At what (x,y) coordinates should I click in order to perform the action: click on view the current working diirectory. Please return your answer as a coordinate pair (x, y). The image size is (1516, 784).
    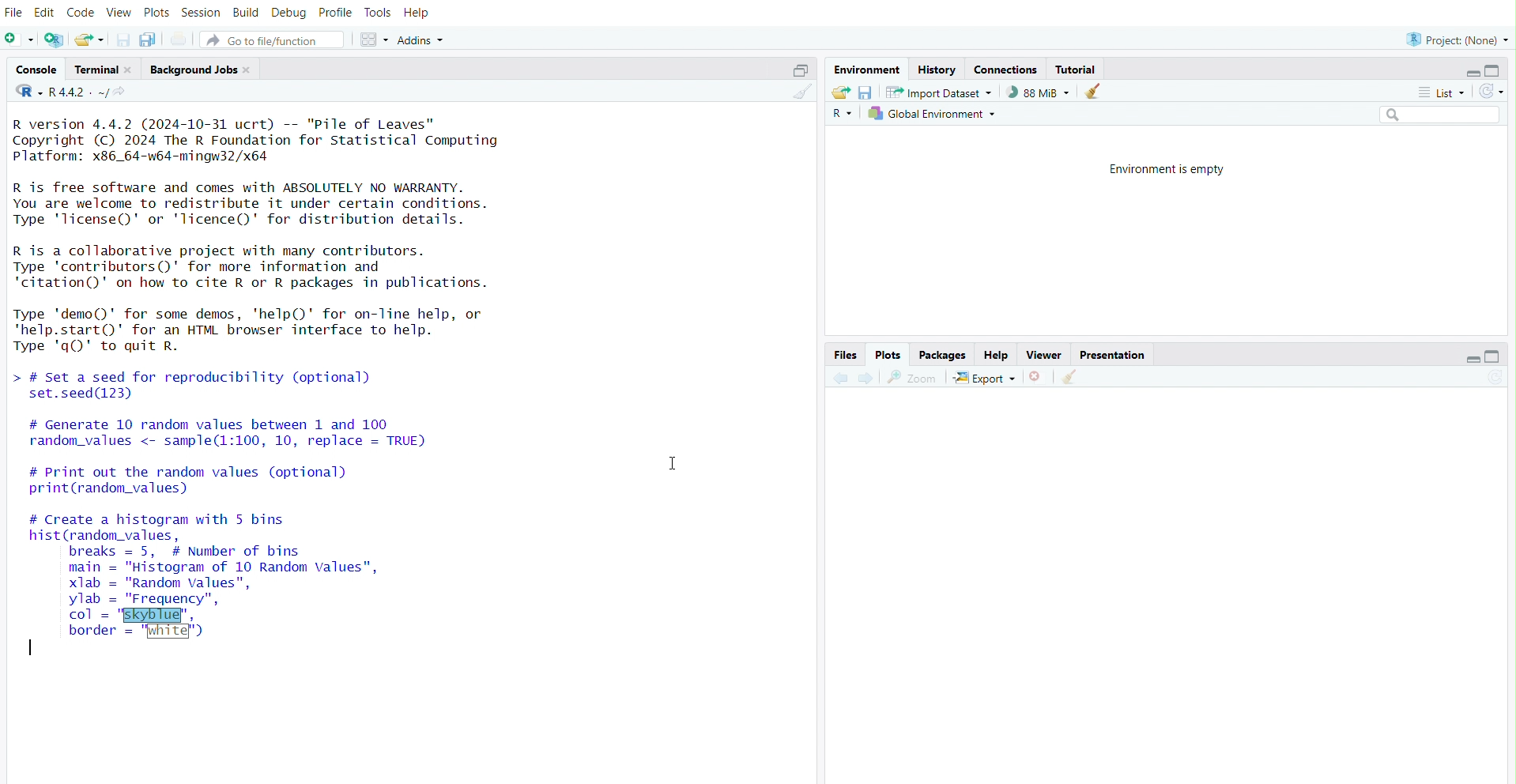
    Looking at the image, I should click on (124, 93).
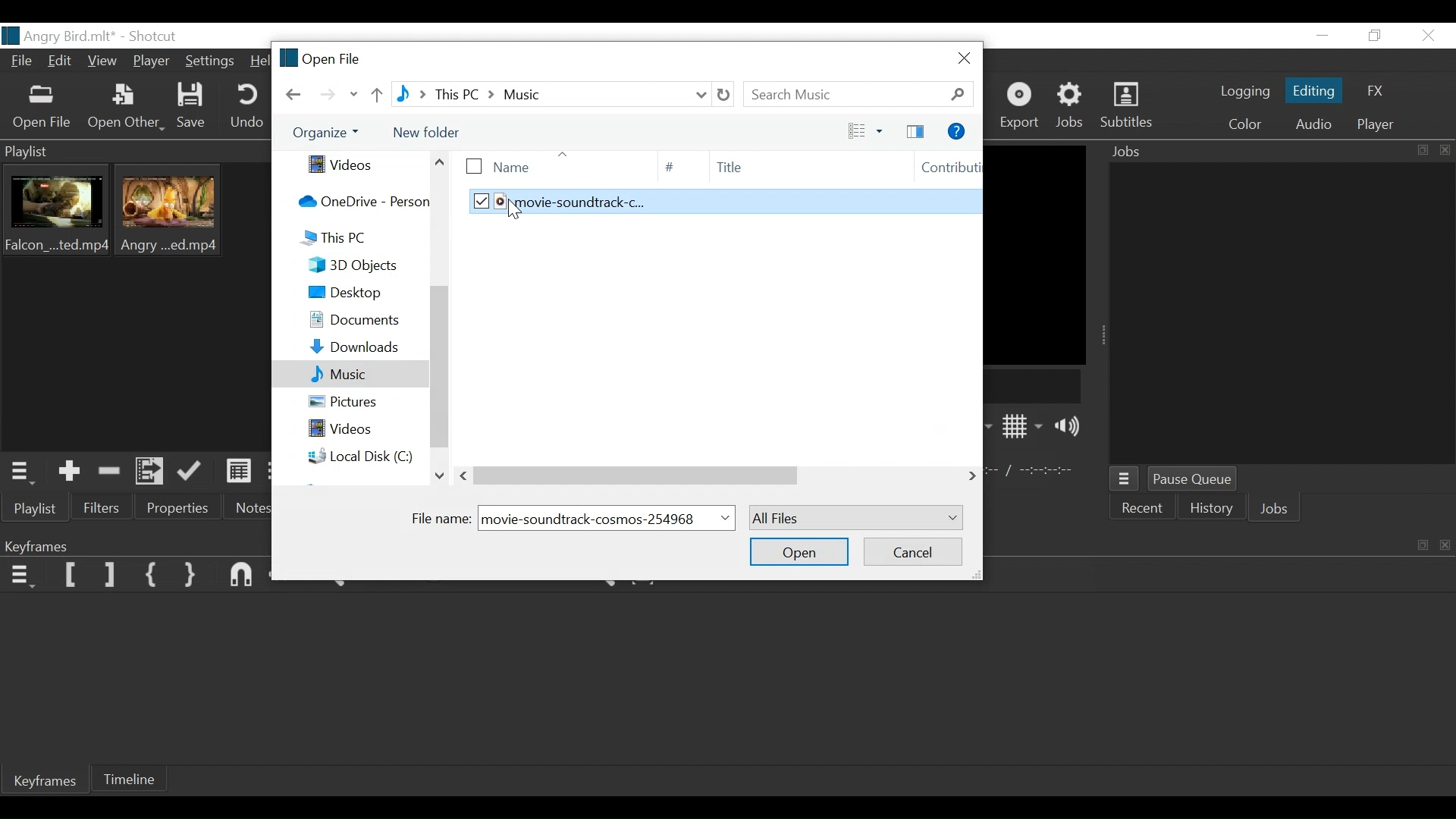  I want to click on Clip, so click(174, 214).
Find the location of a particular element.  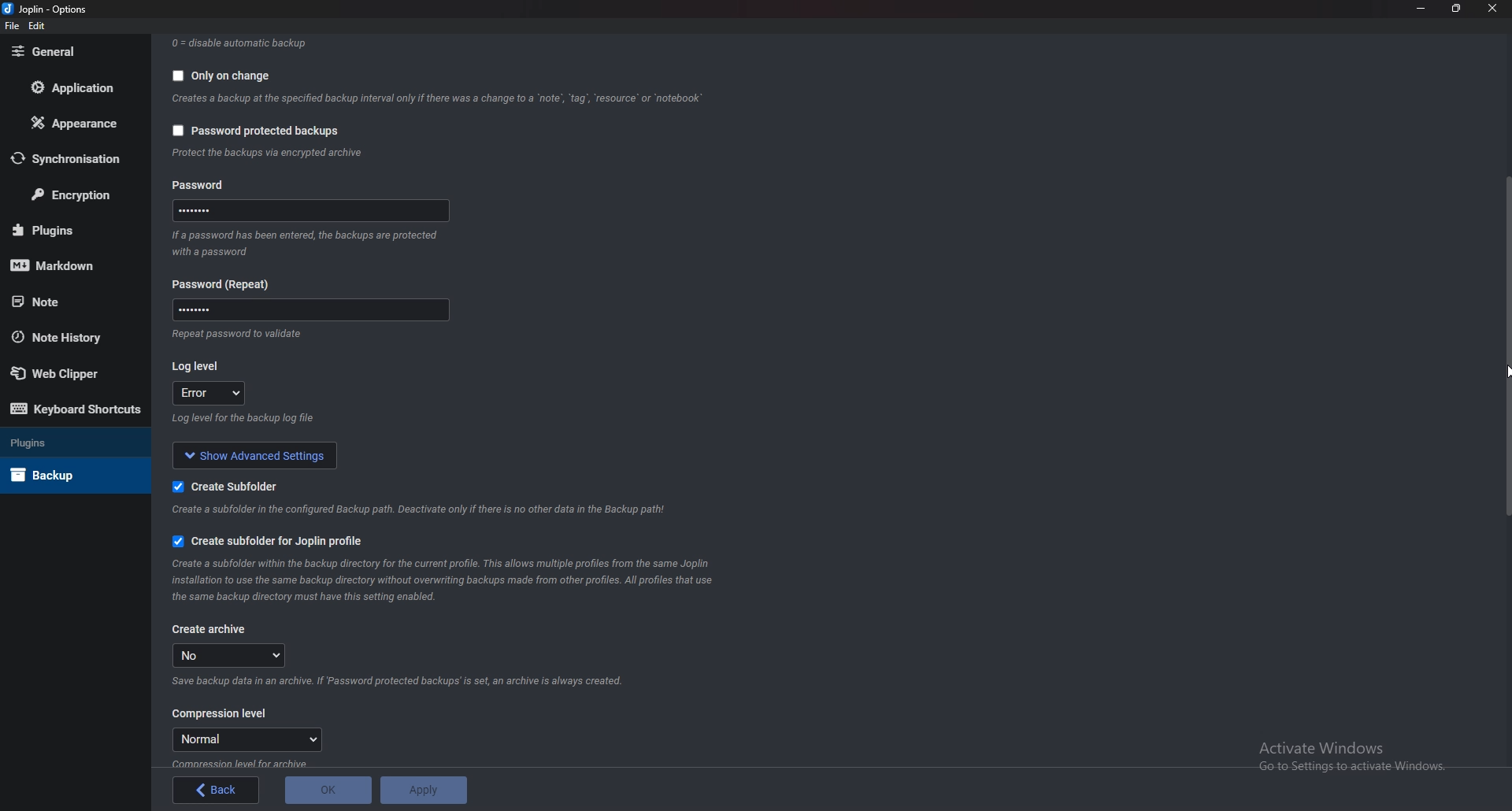

Cursor is located at coordinates (1508, 374).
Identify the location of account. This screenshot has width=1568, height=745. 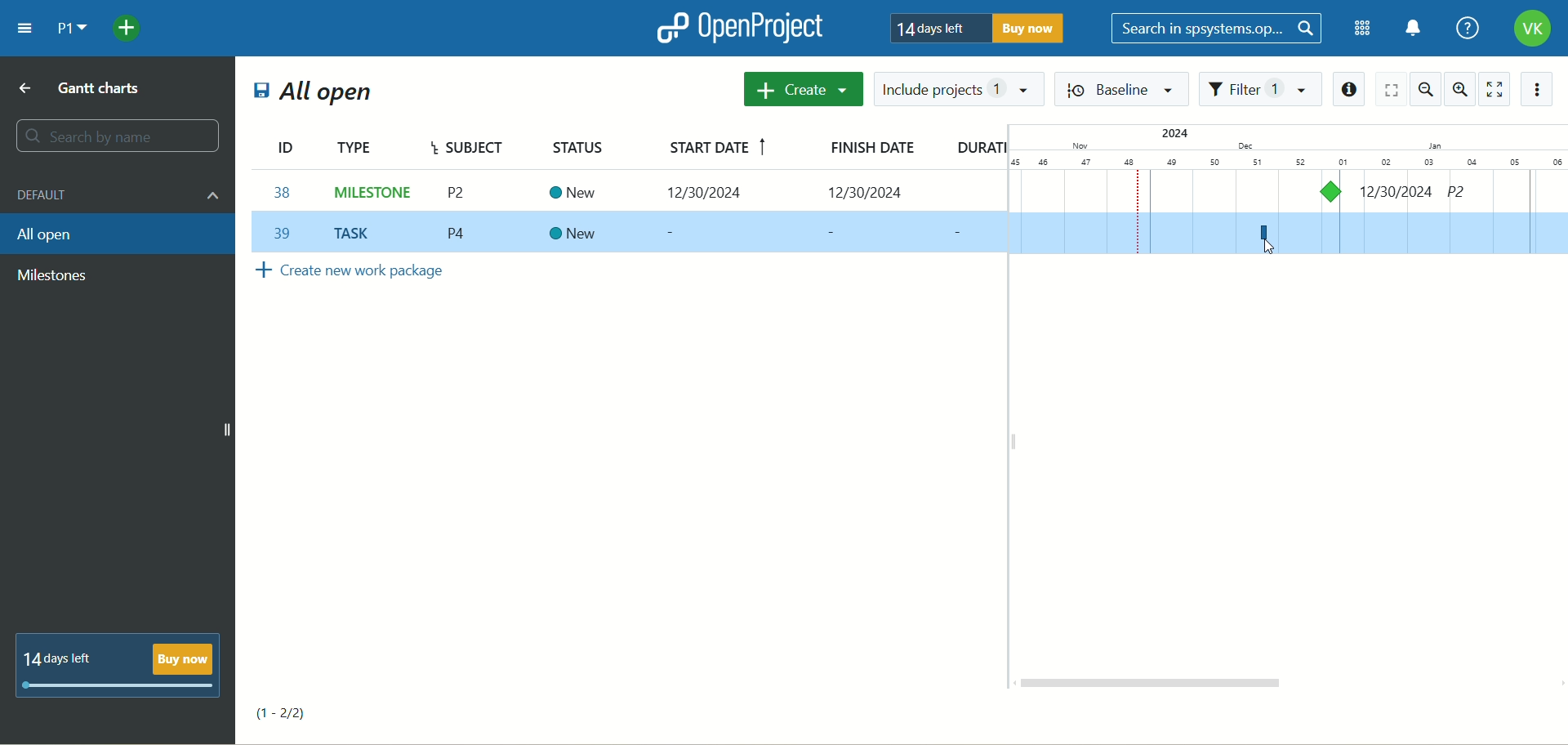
------
■ WHAT IS ASKED
Rewrite all of the records with "location" replaced by "position" and everything else unchanged, leaving out the pictures.

■ EXERCISE RESULT
At what (x,y) coordinates should I click in order to perform the action: click on view the current working diirectory. Please return your answer as a coordinate pair (x, y). The image size is (1516, 784).
    Looking at the image, I should click on (124, 93).
  I want to click on Clip, so click(174, 214).
Find the position of a particular element.  

Cursor is located at coordinates (1508, 374).
Identify the position of account. This screenshot has width=1568, height=745. 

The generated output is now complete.